Sajid Khan

Personal information
- Born: 3 September 1993 (age 33) Khyber Pakhtunkhwa, Pakistan
- Batting: Right-handed
- Bowling: Right-arm off break
- Role: Bowling-all rounder

International information
- National side: Pakistan;
- Test debut (cap 244): 29 April 2021 v Zimbabwe
- Last Test: 2 August 2026 v West Indies

Domestic team information
- 2016–2018: Peshawar (squad no. 68)
- 2019–2022: Khyber Pakhtunkhwa
- 2022: Somerset (squad no. 68)
- 2023/24: Peshawar (squad no. 68)

━━━━━━━━━━━━━━━━

Required action 1 –
According to the Sajid Khan profile, which team did he face in his Test debut?
Required action 2 –
For each statement, say yes or no based on the Sajid Khan profile, and quote the words that decide it. (a) He bats right-handed. (b) He played for Somerset in 2019. (c) His Test cap number is 244.
You can skip the material that follows; it isn't needed here.

Data records –
━━━━━━━━━━━━━━━━

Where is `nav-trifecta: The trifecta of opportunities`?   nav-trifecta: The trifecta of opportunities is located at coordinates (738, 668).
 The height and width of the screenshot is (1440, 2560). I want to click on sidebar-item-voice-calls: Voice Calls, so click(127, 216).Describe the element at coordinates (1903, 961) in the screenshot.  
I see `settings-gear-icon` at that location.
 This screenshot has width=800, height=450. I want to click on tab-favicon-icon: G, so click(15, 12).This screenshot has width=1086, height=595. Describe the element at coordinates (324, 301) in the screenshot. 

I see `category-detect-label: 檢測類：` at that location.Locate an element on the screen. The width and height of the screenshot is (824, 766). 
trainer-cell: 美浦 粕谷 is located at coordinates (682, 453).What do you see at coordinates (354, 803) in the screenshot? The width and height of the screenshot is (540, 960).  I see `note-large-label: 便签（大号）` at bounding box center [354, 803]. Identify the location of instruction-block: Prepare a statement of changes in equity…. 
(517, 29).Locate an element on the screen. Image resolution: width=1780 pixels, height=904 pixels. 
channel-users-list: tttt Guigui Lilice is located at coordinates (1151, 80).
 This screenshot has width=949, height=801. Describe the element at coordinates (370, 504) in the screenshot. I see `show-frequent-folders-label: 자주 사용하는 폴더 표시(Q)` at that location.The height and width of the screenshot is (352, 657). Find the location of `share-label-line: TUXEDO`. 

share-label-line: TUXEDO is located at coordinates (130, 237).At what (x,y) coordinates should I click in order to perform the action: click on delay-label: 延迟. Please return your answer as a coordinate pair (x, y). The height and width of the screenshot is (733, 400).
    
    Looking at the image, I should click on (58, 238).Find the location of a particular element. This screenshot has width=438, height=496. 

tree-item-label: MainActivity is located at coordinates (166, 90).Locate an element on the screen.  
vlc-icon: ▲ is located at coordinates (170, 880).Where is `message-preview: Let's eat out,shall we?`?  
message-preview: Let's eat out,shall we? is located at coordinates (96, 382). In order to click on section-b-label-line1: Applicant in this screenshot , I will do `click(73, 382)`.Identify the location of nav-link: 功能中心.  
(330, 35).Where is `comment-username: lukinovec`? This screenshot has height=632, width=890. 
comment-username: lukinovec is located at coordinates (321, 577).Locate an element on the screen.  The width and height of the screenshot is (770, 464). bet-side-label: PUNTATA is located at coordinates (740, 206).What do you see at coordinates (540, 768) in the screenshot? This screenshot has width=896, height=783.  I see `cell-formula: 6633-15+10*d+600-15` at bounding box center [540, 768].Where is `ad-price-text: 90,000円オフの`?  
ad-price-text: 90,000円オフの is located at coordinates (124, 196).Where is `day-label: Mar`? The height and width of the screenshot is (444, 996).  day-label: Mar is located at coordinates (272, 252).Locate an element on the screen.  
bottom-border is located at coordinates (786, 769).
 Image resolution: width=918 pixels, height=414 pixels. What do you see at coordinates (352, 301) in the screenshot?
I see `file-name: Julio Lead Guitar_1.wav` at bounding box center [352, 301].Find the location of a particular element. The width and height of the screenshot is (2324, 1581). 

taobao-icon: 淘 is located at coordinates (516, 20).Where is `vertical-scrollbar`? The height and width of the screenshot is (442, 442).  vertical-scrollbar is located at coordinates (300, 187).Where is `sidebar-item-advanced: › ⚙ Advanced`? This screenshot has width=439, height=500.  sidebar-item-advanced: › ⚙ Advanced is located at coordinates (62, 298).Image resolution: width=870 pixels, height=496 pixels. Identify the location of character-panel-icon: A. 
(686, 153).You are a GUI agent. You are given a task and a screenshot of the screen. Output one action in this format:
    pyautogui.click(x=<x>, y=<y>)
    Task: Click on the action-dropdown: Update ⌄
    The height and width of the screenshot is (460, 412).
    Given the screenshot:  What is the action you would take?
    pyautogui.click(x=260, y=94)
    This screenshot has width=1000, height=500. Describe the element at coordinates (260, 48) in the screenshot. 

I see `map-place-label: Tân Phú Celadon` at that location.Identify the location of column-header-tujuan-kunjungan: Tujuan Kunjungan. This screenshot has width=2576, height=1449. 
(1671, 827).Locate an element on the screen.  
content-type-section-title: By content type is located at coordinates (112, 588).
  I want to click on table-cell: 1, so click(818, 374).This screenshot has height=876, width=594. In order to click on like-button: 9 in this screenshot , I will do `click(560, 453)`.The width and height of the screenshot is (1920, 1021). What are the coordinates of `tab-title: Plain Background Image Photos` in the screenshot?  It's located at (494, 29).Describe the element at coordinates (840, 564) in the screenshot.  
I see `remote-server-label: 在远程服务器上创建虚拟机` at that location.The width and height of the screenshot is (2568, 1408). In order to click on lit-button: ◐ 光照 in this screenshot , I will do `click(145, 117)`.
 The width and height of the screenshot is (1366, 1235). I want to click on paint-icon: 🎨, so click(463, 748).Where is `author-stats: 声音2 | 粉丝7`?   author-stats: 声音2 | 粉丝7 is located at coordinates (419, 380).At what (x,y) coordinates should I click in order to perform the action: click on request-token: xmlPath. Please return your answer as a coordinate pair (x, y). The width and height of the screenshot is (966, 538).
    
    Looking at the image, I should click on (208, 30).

━━━━━━━━━━━━━━━━

Final answer 1 –
Zimbabwe.

Final answer 2 –
(a) Yes: "Batting: Right-handed"
(b) No: "2022: Somerset (squad no. 68)"
(c) Yes: "Test debut (cap 244)"